- **Action item**: The required result is an exact copy of the material from the line with "Task: Click the EU column header" through its final line, both ends included.

....................

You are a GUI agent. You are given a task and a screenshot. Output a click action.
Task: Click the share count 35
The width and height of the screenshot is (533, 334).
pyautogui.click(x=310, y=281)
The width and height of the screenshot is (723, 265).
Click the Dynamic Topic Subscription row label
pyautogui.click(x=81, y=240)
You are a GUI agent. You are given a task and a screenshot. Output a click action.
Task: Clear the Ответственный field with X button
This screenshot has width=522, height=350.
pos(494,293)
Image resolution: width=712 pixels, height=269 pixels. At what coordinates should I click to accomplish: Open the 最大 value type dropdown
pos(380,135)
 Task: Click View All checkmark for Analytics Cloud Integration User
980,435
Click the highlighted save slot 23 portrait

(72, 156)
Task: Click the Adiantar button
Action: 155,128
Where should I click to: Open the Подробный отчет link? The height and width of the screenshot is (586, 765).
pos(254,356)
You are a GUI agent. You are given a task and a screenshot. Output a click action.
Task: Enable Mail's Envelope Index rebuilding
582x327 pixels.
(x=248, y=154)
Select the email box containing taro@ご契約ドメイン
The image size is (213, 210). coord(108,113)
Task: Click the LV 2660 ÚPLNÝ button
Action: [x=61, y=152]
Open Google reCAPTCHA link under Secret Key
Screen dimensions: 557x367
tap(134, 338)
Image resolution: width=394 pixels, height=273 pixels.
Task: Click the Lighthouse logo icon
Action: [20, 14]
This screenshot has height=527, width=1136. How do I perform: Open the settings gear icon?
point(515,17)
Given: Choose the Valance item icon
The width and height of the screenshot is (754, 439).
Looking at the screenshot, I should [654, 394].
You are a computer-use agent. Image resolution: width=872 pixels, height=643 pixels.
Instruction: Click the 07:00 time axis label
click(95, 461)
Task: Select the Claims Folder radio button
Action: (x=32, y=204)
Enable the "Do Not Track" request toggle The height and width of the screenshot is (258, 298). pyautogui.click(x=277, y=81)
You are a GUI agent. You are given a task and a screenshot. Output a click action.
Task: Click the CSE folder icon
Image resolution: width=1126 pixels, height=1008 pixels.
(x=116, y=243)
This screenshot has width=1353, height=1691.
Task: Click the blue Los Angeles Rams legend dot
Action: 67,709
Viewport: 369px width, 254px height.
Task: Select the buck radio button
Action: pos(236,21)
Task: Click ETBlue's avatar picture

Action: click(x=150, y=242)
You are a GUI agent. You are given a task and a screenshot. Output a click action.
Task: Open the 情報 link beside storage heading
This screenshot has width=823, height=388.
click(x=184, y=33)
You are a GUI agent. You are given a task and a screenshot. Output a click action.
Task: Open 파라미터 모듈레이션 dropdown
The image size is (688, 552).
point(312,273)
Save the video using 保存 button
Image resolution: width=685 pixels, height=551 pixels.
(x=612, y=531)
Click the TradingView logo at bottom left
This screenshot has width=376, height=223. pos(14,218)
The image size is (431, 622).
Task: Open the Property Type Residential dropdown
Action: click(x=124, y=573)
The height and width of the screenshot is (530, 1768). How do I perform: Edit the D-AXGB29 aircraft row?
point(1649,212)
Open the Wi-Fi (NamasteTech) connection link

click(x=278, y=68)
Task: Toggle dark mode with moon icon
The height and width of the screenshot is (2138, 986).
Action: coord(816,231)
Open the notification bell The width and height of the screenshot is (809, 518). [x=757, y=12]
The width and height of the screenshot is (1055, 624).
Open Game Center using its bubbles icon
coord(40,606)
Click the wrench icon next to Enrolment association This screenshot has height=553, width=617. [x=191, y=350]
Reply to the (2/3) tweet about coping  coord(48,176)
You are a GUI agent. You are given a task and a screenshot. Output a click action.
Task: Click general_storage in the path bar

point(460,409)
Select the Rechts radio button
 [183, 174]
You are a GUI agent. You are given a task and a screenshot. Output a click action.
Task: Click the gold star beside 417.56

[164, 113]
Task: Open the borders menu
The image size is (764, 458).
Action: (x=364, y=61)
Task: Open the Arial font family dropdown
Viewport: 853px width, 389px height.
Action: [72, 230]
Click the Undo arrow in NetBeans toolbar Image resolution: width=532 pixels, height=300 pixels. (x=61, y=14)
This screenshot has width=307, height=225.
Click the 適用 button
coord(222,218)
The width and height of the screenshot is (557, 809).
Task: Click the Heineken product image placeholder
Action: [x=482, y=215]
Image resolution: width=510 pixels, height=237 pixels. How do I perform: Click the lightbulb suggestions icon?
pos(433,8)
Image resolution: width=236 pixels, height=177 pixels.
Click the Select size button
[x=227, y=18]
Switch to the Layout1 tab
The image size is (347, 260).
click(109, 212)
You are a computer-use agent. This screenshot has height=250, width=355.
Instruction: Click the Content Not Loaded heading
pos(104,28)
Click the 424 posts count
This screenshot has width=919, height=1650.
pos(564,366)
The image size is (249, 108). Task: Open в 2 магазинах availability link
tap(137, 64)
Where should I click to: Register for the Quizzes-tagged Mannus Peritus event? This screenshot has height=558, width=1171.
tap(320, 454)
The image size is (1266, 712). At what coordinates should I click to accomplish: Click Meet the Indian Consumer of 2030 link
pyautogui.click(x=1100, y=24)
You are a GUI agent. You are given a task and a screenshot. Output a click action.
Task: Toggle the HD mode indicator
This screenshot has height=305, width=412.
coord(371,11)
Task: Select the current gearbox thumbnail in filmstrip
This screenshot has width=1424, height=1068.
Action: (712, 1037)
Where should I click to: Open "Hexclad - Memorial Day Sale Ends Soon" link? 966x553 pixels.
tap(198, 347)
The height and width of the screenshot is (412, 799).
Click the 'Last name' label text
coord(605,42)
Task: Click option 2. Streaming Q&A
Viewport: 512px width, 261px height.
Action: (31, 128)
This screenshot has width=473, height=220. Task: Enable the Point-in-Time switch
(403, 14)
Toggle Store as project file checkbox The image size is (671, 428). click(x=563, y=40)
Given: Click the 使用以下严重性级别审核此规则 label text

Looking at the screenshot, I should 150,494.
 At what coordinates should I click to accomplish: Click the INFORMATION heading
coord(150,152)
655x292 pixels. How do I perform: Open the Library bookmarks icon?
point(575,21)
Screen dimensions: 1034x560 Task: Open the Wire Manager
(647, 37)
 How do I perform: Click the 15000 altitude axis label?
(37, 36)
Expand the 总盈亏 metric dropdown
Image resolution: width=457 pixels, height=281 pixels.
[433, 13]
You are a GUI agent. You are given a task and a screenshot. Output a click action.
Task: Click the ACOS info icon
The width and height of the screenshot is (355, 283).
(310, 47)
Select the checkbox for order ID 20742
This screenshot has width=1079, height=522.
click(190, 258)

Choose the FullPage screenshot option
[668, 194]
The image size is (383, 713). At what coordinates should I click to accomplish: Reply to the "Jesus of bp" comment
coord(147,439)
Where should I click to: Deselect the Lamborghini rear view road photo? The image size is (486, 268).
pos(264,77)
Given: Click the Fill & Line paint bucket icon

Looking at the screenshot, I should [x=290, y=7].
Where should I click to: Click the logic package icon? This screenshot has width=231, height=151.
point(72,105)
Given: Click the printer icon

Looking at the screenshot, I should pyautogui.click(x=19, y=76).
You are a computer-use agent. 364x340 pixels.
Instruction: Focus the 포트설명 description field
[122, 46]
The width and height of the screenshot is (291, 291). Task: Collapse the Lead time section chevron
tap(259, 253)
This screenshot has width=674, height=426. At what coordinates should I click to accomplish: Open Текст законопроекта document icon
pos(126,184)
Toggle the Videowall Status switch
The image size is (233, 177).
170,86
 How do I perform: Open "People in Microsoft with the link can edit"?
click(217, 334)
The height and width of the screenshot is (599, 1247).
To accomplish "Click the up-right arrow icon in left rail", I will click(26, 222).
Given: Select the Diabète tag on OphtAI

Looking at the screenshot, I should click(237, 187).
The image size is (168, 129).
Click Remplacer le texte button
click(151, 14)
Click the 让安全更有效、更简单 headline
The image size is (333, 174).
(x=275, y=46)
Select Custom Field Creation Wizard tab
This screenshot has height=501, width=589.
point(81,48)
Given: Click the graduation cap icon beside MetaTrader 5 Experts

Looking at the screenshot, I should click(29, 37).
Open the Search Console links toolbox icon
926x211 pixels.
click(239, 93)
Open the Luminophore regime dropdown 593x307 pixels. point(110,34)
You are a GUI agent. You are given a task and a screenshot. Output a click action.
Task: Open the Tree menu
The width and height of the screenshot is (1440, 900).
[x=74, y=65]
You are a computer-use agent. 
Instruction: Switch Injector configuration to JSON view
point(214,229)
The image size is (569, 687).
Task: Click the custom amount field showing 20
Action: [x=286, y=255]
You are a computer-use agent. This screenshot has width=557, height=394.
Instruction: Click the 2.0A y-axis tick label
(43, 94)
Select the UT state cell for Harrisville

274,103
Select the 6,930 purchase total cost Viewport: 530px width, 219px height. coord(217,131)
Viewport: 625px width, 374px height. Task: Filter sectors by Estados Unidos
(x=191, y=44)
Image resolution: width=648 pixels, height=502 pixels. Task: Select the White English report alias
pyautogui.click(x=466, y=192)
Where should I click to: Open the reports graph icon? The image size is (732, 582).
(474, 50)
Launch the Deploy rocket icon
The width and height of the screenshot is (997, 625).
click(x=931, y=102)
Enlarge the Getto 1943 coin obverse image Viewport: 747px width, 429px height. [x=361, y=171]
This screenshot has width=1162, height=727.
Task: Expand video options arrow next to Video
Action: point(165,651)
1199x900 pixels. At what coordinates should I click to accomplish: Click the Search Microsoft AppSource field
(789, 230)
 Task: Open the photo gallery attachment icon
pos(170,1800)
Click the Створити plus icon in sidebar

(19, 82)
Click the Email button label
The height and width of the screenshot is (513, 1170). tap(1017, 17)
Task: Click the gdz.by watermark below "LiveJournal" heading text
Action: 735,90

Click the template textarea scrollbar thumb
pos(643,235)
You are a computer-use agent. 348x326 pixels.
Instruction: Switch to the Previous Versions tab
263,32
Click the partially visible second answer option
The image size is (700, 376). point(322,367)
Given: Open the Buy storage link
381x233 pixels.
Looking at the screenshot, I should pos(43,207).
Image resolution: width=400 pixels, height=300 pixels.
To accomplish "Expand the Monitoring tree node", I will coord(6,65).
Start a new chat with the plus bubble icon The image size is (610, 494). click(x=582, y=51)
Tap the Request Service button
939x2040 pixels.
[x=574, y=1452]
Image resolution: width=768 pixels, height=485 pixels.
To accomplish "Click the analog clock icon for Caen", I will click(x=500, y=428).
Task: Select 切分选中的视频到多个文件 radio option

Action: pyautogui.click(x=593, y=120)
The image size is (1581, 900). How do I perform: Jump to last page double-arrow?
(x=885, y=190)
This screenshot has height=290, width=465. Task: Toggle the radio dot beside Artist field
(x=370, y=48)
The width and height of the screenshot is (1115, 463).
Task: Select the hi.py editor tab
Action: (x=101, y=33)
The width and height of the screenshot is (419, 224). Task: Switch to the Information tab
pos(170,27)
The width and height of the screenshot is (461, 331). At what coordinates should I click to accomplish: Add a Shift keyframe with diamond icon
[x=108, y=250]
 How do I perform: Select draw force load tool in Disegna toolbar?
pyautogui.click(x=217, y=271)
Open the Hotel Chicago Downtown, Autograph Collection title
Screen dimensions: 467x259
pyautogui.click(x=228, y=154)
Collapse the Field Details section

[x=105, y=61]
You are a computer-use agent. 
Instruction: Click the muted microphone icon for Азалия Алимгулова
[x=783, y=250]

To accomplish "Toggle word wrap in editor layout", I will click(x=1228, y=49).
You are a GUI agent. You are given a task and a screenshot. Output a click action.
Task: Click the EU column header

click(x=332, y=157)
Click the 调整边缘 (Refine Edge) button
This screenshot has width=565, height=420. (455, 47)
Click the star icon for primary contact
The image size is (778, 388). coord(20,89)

....................

- **Task result**:
Task: Click the EU column header

click(x=332, y=157)
Click the 调整边缘 (Refine Edge) button
This screenshot has width=565, height=420. (455, 47)
Click the star icon for primary contact
The image size is (778, 388). coord(20,89)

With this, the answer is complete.